Abstract:
African horse sickness is a deadly and highly infectious disease of equids, caused by
African horse sickness virus (AHSV). AHSV is one of the most economically important members of
the Orbivirus genus. AHSV is transmitted by the biting midge, Culicoides, and therefore replicates
in both insect and mammalian cell types. Structural protein VP7 is a highly conserved major core
protein of orbiviruses. Unlike any other orbivirus VP7, AHSV VP7 is highly insoluble and forms flat
hexagonal crystalline particles of unknown function in AHSV-infected cells and when expressed in
mammalian or insect cells. To examine the role of AHSV VP7 in virus replication, a plasmid-based
reverse genetics system was used to generate a recombinant AHSV that does not form crystalline
particles. We characterised the role of VP7 crystalline particle formation in AHSV replication in vitro
and found that soluble VP7 interacted with viral proteins VP2 and NS2 similarly to wild-type
VP7 during infection.

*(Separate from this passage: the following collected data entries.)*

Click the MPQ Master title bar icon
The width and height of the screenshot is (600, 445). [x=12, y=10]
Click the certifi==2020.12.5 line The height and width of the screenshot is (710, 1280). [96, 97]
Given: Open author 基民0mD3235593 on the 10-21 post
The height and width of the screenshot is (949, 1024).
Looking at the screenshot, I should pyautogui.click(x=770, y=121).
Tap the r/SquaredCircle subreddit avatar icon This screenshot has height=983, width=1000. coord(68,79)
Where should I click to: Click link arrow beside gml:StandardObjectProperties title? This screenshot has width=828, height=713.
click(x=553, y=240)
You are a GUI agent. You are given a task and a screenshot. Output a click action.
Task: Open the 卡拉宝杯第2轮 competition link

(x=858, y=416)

Interestingly, soluble VP7 was found to form uncharacteristic tubule-like
structures in infected cells which were confirmed to be as a result of unique VP7-NS1 colocalisation.
Furthermore, it was found that VP7 crystalline particles play a role in AHSV release and yield.
This work provides insight into the role of VP7 aggregation in AHSV cellular pathogenesis and
contributes toward the understanding of the possible effects of viral protein aggregation in other
human virus-borne diseases.